Human identity was articulated and extended across a wide range of textual, visual, and artifactual assemblages from the twelfth to the fifteenth centuries. Mitchell shows how the formation of the child in particular expresses a manifold and mutable style of being. To be human is to learn to dwell among a welter of things. A searching and provocative historical inquiry into human becoming, the book presents a set of essays on embryology and infancy, play and games, and manners, meals, and other messes. While it makes significant contributions to medieval scholarship on the body, family, and material culture, Becoming Human theorizes anew what might be called a medieval ecological imaginary. Mitchell examines a broad array of phenomenal objects - including medical diagrams, toy knights, tableware, conduct texts, dream visions, and scientific instruments - and in the process reanimates distinctly medieval ontologies. In addressing the emergence of the human in the later Middle Ages, Mitchell identifies areas where humanity remains at risk. In illuminating the past, he shines fresh light on our present.

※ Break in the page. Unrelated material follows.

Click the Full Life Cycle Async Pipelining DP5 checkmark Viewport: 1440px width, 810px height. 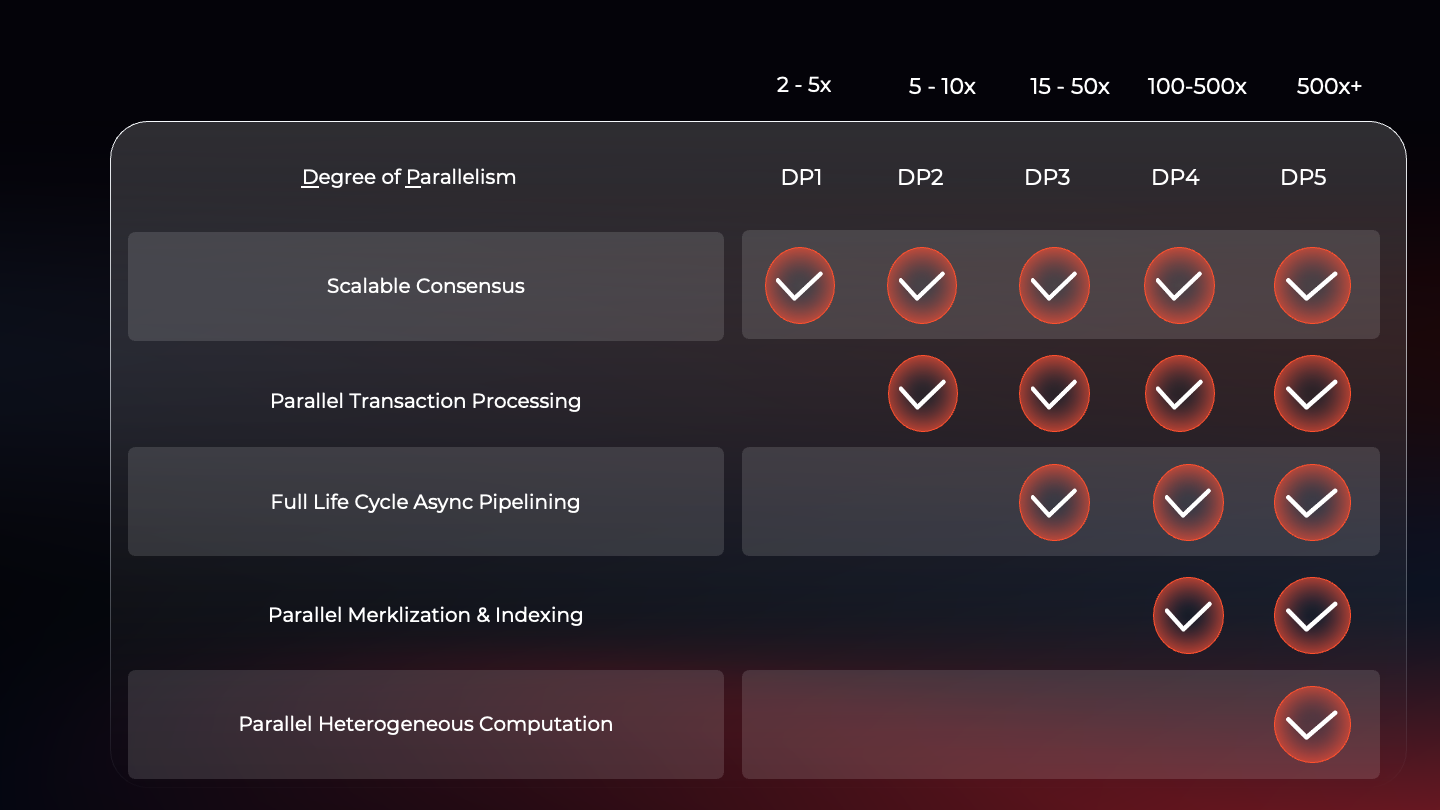[1312, 502]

  Ethics and Eventfulness in Middle English Literature


Ethics and EventfulnessPalgrave Macmillan, 2009 (The New Middle Ages)


Medieval writers were fascinated by fortune and misfortune, yet the critical problems raised by such explorations have not been adequately theorized. Mitchell invites us to consider these contingencies in relation to an "ethics of the event."

His book examines how Middle English writers including Chaucer, Gower, Lydgate, and Malory treat unpredictable events such as sexual attraction, political disaster, social competition, traumatic accidents, and the textual condition itself - locating in fortune the very potentiality of ethical life.




John Lydgate: The Temple of Glas


LydgateMedieval Institute Publications, 2007

A new edition of Lydgate's Temple of Glas. An extremely elusive and suspenseful dream vision - and for that reason a highly sensational erotic poem that demands close attention to formal detail and the dynamic way in which meaning unfolds.



 
Ethics and Exemplary Narrative in Chaucer and Gower


Ethics and ExemplaryBoydell & Brewer, 2004 (Chaucer Studies)

Why do medieval writers routinely make use of exemplary rhetoric? How does it work, and what are its ethical and poetical values? Borrowing from recent developments in ethical criticism and theory, this book addresses such questions by reconstructing a late medieval rationale for the ethics of exemplary narrative. Mitchell argues that Chaucer's Canterbury Tales and Gower's Confessio Amantis attest to the vitality of a narrative - rather than strictly normative - ethics that has roots in premodern traditions of practical reason and rhetoric. Chaucer and Gower are shown to be inheritors and respecters of an early and unexpected form of ethical pragmatism - which has profound implications for the orthodox history of ethics in the West.